The purpose of this article is to review the current status of presbyopia amelioration with surgical and pharmacologic procedures that partially compensate for loss of accommodation in advance of cataract surgery and lens replacement. Over the last few years, several corneal surgical and topical pharmacological approaches for the treatment of presbyopia have been introduced to the marketplace or are in the developmental pipeline. The approaches vary in invasiveness, duration of effect, reversibility, risk/benefit ratio, and clinical results.

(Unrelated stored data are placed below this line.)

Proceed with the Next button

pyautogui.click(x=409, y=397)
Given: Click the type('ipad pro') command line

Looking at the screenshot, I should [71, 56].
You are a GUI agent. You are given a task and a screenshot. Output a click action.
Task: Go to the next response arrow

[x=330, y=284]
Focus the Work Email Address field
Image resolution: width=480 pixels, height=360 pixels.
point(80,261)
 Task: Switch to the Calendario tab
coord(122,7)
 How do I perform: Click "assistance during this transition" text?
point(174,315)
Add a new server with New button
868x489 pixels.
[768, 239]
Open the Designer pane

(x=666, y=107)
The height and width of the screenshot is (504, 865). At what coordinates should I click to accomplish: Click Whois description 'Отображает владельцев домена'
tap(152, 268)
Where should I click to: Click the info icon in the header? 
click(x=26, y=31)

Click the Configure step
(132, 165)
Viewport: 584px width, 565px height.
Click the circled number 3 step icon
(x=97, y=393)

The advantages and disadvantages for each are discussed. Corneal surgical interventions aim to provide improved near and intermediate vision in patients with presbyopia through refractive means that extend ocular depth of focus through shape modification. The use of miotic drops or corneal lamellar implants extend depth of focus with the "pinhole" aperture size reduction effect. Unlike in adults younger than 40 years, the refractive status of the patient with presbyopia is not stable. Hence, procedures that provide a permanent refractive change may not provide long-term full correction; eye drops or other treatments that are self-reversing in time or are easily reversible may be used as needed. On the horizon, procedures are being explored that may add years of functional lens accommodation by preserving the deformable gel properties of the lens. .

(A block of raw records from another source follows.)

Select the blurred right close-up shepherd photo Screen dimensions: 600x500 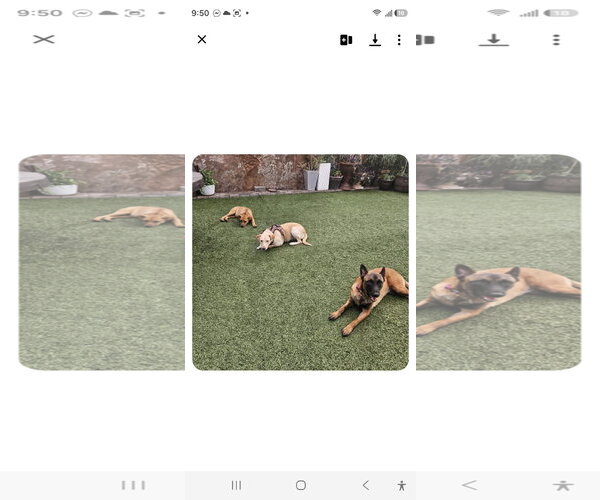499,262
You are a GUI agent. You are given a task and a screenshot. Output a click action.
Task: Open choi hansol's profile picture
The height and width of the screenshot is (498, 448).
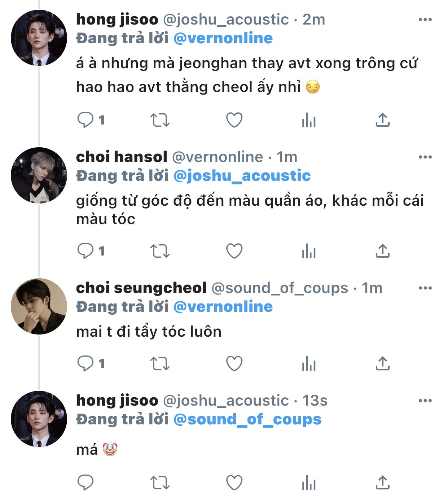[x=39, y=175]
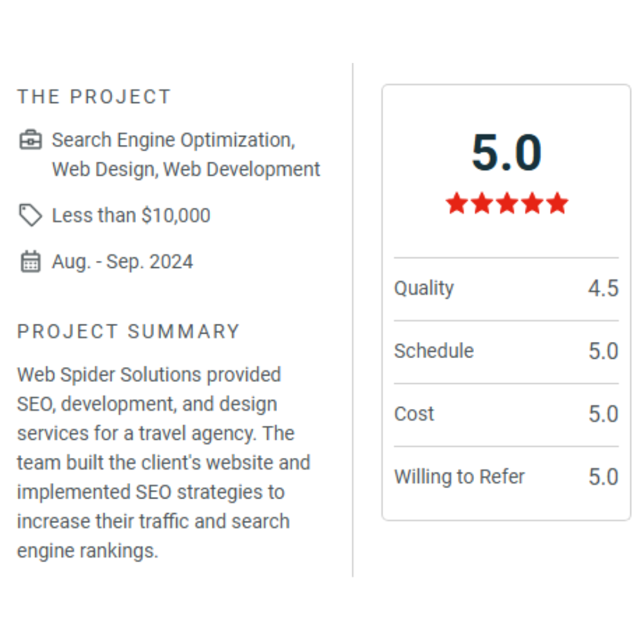Select the Quality rating row label
The height and width of the screenshot is (644, 644).
click(424, 288)
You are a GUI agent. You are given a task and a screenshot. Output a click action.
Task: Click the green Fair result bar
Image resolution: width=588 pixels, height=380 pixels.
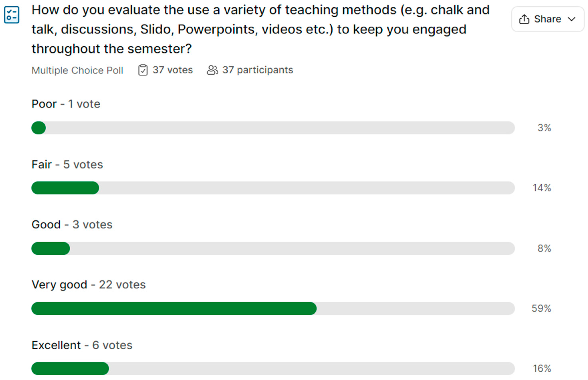coord(65,188)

本文旨在回顾白内障手术和人工晶状体置换术前部分矫正调节力损失的手术和药物治疗老视的现状。在过去几年中,已经有几种角膜手术和局部药物治疗老视的方法推向市场或正在开发中。这些方法在侵袭性、效果持续时间、可逆性、风险/效益比和临床结果方面存在差异。本文讨论了每种方法的优缺点。角膜手术干预旨在通过屈光手段改善老视患者的近距和中距视力,通过改变形状来延长眼的景深。使用缩瞳剂滴眼或角膜层间植入物可通过缩小“针孔”孔径来延长景深。与 40 岁以下的成年人不同,老视患者的屈光状态不稳定。因此,提供永久性屈光变化的手术可能无法提供长期的完全矫正;可以使用滴眼剂或其他在时间上自我逆转或易于逆转的治疗方法,根据需要使用。展望未来,人们正在探索通过保留晶状体的可变形凝胶特性来增加数年的功能性晶状体调节能力的方法。